_Exercise goal_
Copy out each line of the material exactly. Pictures do not belong in the copy.

_Given entries_
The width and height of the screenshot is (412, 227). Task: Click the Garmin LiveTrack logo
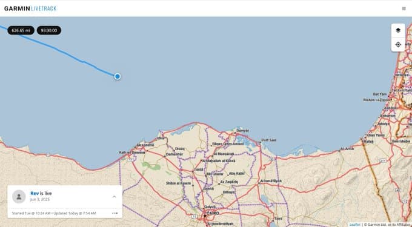coord(30,8)
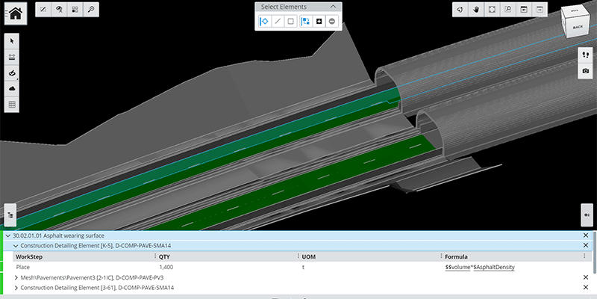Click the $$volume*$AsphaltDensity formula link
Viewport: 597px width, 299px height.
(x=480, y=267)
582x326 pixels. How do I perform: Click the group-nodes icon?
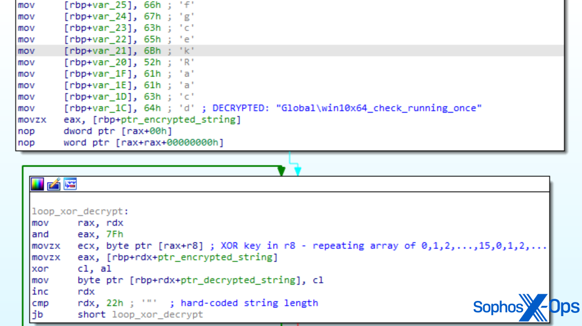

_Solution for this task_
The width and height of the screenshot is (412, 227). Task: Click the Garmin LiveTrack logo
coord(30,8)
Click the $$volume*$AsphaltDensity formula link
Viewport: 597px width, 299px height.
(x=480, y=267)
582x326 pixels. How do I perform: Click the group-nodes icon?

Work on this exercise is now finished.